I was trying to figure out a way to modify a text file (specially deleting specific lines) without reading a big part of file into memory or rewriting the whole file. Here am talking about files larger than main memory about 15-50 Gigs.
P.S. I am using Linux.
You aren't going to get around making a new file, so just bite the bullet and do it. Use grep
with appropriate options and pipe the result to a second file:
$ grep -fv patternsToExcludeFromInput input > output
Another approach is to put patterns into, as examples, a hash table (Perl), a dictionary (Python), or an unordered_map
(C++), and process each line of your input file to look for matches.
If there is no match, print the line to the standard output stream (which you can pipe to a regular file). Your memory usage will be limited mostly to the hash table and the line of input you are querying.
If the file is way larger than memory, sed
is your friend. It acts as a filter between your old file and a new file, and at the end, you just have to rename the new file to the old name. The syntax is a bit strange for newcomers, but it is really powerful, being able to select lines by number, by regexes, or by range, and apply insertions, deletions or string substutions.
You can open the file in "rw" mode and use fseek, fread, fwrite to read/write portions of it. You must pay attention of not overwriting the part you have not read yet. So to delete a line you read and write forward, to insert a line you read and write backward (starting from the end of file).
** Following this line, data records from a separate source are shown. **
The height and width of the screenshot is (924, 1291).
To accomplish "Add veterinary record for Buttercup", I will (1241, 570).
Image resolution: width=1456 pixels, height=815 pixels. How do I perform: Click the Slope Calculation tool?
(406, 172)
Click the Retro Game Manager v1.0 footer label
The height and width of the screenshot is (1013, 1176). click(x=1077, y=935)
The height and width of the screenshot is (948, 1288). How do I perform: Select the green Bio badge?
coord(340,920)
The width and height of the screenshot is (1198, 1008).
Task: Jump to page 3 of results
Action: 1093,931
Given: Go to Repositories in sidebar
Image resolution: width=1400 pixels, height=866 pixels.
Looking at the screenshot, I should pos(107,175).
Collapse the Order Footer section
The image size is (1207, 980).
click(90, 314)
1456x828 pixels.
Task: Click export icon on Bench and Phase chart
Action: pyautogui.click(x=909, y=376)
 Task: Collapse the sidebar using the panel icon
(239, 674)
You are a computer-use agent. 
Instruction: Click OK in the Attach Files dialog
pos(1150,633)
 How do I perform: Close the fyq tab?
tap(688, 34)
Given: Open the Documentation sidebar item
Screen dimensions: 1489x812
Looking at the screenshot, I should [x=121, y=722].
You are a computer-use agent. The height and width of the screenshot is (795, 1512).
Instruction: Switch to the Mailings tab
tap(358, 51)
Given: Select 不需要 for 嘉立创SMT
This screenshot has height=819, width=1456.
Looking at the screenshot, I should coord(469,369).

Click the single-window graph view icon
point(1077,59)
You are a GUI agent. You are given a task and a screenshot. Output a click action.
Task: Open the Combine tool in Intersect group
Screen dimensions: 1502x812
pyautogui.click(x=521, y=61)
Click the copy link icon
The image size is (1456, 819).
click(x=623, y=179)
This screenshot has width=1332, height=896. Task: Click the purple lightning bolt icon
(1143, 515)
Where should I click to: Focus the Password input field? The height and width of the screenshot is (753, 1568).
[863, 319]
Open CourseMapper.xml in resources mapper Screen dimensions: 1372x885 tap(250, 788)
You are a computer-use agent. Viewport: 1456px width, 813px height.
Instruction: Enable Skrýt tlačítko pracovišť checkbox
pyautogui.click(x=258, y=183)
To remove the first 100 bytes from the beginning of your file you could do something like:
FILE *fp = fopen(filename,"rw");
size_t BLOCK_SIZE = 1024;
char buffer[BLOCK_SIZE];
size_t offset = 100;
size_t length = ftell(fp);
for (size_t i=0; i< (length-offset+BLOCK_SIZE-1) / BLOCK_SIZE; ++i) {
fseek(fp,i*BLOCK_SIZE + offset,SEEK_SET);
size_t count = fread(fp,buffer,sizeof(char),BLOCK_SIZE);